Disgraced Timothy Guy Whitfield, 39, has since been moved from his post but is still working for Stockton Council on Teesside.

The case prompted the children's charity worker heading a task group fighting Middlesbrough's vice trade to call for far tougher vetting by local authority employers.

Wendy Shepherd, of the Barnardo's Sexual Exploitation of Children on the Streets project, said: "For a member of staff in a prominent position looking after children to be found in these circumstances poses a challenge for the local authority."

Whitfield, of Guisborough, was fined £250 with £25 costs when his case was dealt with by Teesside Magistrates on June 19.

He was one of the latest batch of a dozen kerb-crawlers to be named and shamed in Middlesbrough's long-running vice crackdown.

Whitfield worked in social services with children for Stockton Council.

The council is understood to have moved him from his position at a children's home to a post in social services training.

Whitfield, whose address was given in court as Wilson Street, Guisborough, was caught by vice squad officers at 9.20pm on January 3 on Bowes Road on Middlesbrough's Riverside Industrial Estate.

He was in the back of his car with an adult vice girl who had a number of convictions for prostitution.

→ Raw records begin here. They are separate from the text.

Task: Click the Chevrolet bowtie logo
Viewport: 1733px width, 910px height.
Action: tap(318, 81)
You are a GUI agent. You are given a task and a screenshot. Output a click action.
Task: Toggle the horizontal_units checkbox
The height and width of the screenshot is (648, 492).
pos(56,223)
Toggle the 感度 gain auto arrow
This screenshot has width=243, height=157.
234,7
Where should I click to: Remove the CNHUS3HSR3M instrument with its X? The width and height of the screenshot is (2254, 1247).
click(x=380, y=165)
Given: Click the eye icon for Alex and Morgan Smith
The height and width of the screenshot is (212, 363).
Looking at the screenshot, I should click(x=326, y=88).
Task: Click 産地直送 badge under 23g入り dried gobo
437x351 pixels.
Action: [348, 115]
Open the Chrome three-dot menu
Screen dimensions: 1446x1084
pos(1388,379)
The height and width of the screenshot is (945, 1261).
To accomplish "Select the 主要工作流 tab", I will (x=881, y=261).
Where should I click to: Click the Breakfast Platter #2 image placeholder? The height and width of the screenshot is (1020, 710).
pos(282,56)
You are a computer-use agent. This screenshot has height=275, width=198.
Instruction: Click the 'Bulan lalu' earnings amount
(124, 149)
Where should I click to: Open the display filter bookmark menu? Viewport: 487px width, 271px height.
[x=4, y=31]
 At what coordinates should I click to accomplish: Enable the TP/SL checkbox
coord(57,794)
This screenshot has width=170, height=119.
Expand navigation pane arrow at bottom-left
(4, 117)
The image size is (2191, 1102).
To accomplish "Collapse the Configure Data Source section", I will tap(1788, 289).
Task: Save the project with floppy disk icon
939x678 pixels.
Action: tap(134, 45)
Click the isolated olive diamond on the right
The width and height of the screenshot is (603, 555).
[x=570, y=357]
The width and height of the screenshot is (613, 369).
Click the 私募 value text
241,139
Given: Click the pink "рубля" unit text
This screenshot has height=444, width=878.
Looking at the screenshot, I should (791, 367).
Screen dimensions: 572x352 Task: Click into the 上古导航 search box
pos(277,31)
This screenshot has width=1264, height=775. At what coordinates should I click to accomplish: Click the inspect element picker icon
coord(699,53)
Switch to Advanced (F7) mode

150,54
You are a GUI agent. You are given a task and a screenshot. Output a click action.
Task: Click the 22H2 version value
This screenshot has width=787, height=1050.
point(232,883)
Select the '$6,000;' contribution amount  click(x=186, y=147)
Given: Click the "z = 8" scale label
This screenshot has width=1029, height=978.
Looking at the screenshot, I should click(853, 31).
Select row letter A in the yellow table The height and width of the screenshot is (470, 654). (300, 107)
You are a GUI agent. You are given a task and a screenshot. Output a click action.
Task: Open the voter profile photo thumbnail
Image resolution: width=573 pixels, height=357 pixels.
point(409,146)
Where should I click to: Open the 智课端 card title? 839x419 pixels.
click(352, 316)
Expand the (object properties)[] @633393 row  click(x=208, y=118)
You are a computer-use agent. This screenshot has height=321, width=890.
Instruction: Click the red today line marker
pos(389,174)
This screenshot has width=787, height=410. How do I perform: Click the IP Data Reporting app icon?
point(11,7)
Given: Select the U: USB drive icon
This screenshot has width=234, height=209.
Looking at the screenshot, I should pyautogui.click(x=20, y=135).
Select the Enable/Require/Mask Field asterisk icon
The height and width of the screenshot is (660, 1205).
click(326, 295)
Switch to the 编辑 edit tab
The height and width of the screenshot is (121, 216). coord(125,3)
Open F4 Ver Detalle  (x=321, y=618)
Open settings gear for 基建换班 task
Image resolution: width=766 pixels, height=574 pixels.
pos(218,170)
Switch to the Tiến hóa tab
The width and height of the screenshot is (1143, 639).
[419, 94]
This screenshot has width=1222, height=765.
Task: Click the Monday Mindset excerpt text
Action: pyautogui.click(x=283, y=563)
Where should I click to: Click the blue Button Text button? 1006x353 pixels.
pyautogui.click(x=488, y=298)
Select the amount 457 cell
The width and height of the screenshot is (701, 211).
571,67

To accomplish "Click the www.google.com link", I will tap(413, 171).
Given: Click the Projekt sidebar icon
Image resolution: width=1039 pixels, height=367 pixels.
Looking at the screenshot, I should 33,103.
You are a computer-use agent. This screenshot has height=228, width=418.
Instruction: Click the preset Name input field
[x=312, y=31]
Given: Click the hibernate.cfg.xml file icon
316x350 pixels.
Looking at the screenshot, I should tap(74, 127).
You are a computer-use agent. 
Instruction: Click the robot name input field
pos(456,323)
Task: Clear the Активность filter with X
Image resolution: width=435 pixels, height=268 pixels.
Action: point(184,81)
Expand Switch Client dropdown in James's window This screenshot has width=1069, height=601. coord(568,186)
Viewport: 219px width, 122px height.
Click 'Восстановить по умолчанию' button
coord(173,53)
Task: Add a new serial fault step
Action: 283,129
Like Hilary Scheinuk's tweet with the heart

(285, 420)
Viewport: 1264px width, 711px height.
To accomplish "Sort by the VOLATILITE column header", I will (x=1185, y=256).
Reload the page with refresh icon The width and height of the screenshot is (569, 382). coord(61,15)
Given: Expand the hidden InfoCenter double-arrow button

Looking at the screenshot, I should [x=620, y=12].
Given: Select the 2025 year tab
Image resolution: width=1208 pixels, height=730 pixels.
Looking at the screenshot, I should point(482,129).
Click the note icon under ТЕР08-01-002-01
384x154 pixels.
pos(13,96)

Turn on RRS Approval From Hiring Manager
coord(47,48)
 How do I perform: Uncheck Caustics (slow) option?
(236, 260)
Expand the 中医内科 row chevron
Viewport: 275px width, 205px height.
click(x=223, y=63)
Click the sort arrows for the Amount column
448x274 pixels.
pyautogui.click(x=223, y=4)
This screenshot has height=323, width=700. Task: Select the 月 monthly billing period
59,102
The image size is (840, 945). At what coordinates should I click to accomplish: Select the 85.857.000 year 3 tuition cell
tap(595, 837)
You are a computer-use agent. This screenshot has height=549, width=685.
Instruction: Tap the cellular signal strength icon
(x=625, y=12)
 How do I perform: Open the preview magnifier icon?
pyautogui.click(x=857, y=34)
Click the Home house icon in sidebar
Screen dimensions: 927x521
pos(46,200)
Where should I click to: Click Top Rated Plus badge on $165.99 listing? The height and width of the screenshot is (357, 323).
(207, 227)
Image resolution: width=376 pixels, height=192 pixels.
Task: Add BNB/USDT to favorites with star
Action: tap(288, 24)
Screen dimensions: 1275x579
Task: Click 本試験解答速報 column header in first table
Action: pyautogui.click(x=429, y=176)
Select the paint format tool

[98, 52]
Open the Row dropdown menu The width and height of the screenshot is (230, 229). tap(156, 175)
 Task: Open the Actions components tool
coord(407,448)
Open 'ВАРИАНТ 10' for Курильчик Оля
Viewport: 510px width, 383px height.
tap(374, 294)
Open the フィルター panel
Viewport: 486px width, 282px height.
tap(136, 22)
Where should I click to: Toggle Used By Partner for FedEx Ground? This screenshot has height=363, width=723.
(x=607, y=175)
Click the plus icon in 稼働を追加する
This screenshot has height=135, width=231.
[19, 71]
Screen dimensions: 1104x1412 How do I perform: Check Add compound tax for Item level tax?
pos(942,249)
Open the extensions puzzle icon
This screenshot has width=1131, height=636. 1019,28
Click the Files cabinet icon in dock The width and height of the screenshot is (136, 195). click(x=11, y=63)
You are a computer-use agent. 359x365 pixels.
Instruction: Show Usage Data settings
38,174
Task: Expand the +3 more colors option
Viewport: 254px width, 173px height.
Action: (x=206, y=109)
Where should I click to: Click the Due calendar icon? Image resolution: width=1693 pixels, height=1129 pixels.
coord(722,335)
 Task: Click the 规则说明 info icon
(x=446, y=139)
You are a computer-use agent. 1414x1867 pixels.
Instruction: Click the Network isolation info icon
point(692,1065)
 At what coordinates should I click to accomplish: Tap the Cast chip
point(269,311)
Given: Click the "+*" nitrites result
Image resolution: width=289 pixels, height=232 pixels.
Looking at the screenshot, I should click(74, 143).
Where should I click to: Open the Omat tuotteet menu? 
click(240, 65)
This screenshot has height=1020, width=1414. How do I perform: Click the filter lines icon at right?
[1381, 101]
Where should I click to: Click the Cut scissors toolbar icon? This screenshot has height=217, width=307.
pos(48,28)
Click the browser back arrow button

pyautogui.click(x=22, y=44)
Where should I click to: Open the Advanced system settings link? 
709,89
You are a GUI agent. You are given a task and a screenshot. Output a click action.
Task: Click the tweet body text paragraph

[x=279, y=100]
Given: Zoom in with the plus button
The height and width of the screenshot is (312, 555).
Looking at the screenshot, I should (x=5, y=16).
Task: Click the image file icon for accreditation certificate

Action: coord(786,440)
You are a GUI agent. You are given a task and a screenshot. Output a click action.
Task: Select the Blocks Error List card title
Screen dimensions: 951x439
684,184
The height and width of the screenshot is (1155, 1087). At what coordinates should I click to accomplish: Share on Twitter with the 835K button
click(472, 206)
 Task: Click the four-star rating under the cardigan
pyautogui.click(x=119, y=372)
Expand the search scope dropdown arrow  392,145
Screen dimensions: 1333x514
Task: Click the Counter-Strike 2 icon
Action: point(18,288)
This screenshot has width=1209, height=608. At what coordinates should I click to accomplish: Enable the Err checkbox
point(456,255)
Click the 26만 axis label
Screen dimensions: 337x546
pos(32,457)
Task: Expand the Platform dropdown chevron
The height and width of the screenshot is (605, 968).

Wendy Shepherd, who chairs Middlesbrough's Prostitution Task Group, said the case highlighted the need for tough vetting of council staff who deal with those at risk.

She said: "Someone working in this field should have known better because they are putting themselves and others at risk.

"With the amount of publicity there has been about the issue, it is of serious concern that someone professionally involved in social welfare can be involved in kerb-crawling and purchasing sex from adults.

"It re-emphasises the need for the likes of health and social care to keep a very close eye on the type of people we are employing to look after some of the most vulnerable people in society.

"For a member of staff in a prominent position looking after children to be found in these circumstances poses a challenge for the local authority.

"Their responsibility to the young people they are there to protect is paramount."

A spokeswoman for Stockton Council said: "We can confirm he is an employee."

Asked about his job in the children's home, she added: "He is no longer employed in that capacity."

Inspector Gary Gamesby, who heads the town's vice unit, said: "We will continue to robustly tackle kerb-crawlers who travel to the town.

"These men have a clear choice to make but the residents have no choice and my support and commitment lies with them.

"Kerb-crawling is an anti-social offence that won't be tolerated and those who come to Middlesbrough to pay for sex will get caught."